PROBLEM STATEMENT
No pictures, please. Copy exactly the lines from the one with "Task: Click the QR code icon button" through the final line below.

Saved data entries

_ _ _ _ _ _ _

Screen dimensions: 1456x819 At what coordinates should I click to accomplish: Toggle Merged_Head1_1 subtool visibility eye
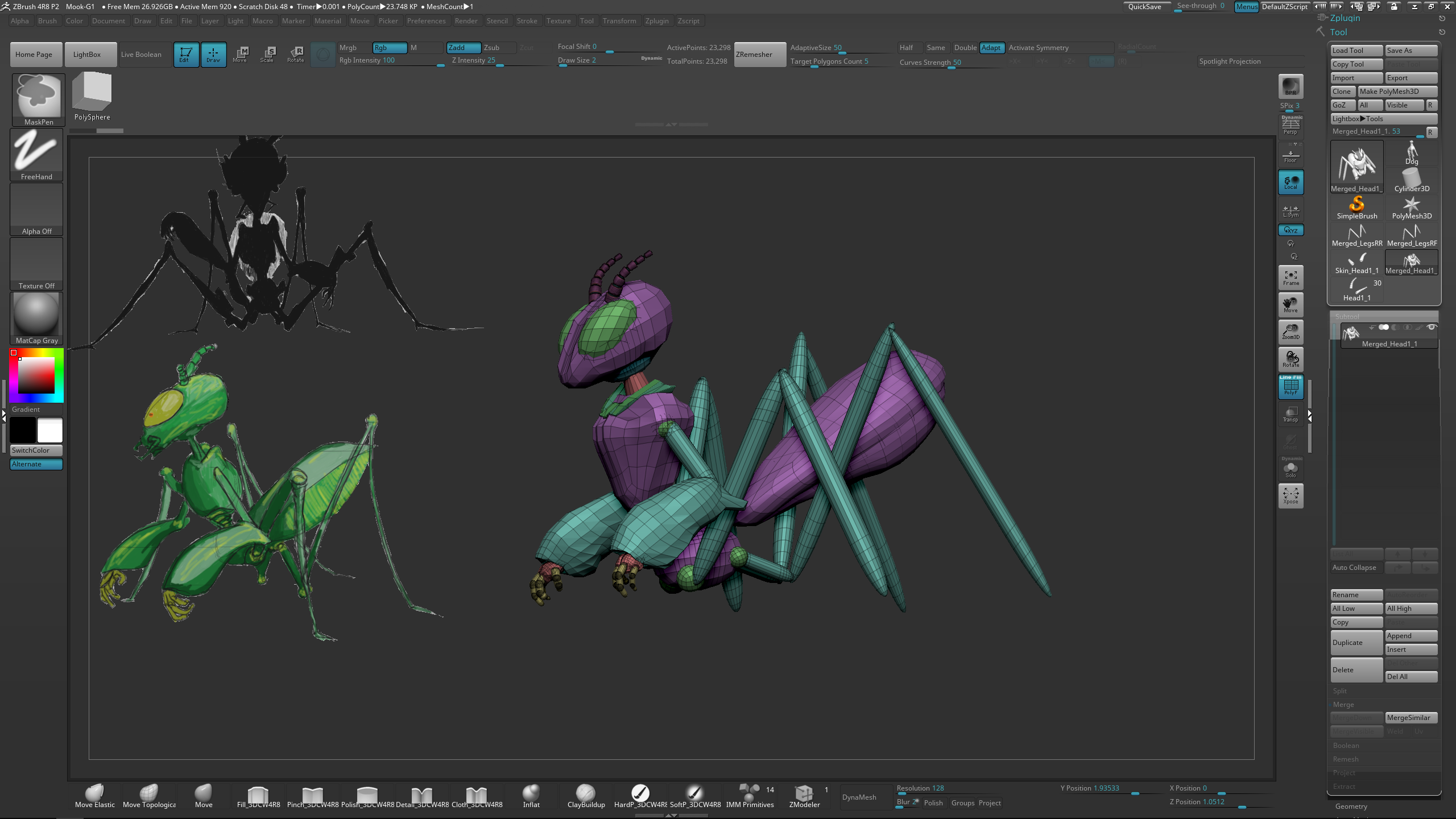tap(1432, 327)
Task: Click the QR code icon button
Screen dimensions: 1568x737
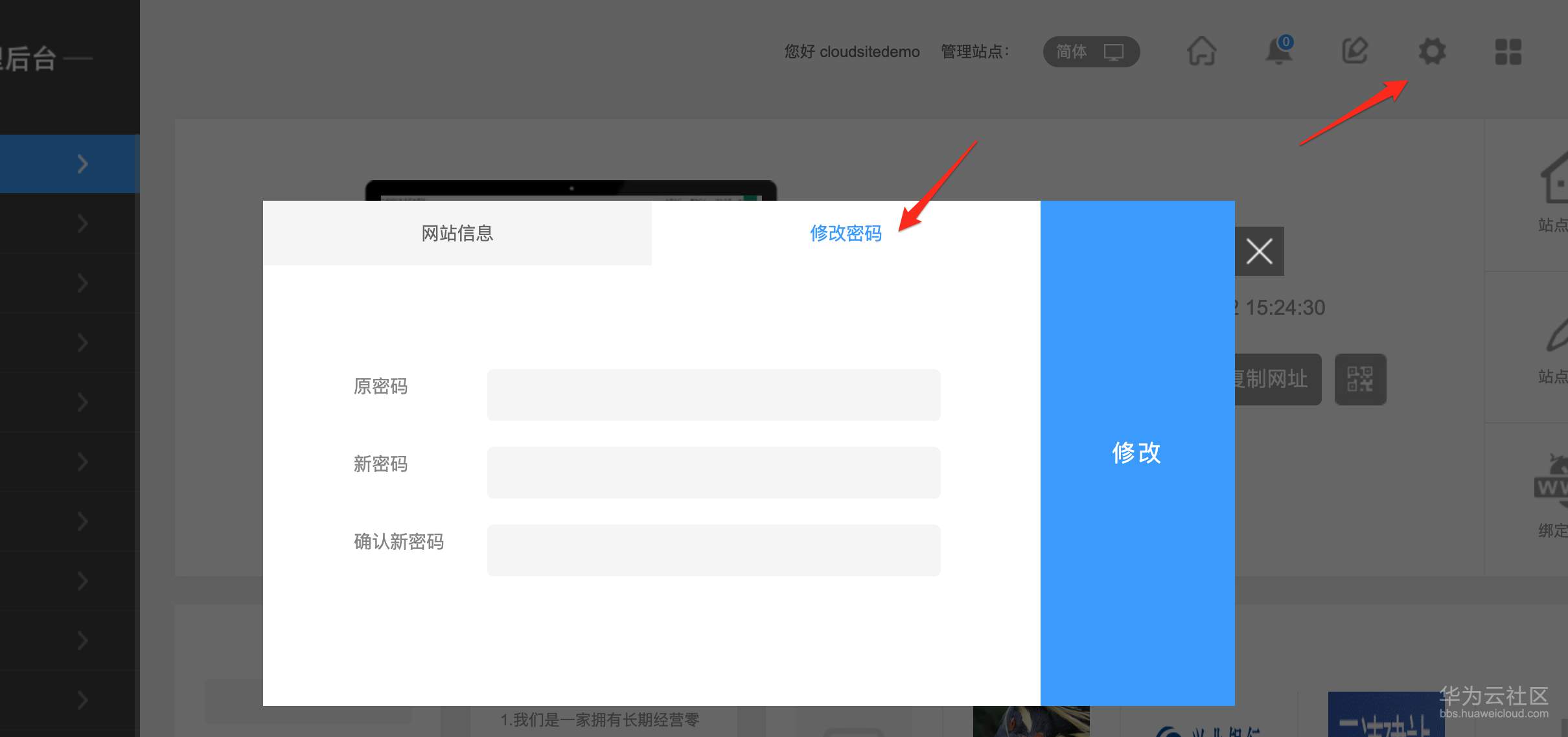Action: coord(1360,380)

_ _ _ _ _ _ _

PROBLEM SOLUTION
Task: Click the QR code icon button
Screen dimensions: 1568x737
Action: coord(1360,380)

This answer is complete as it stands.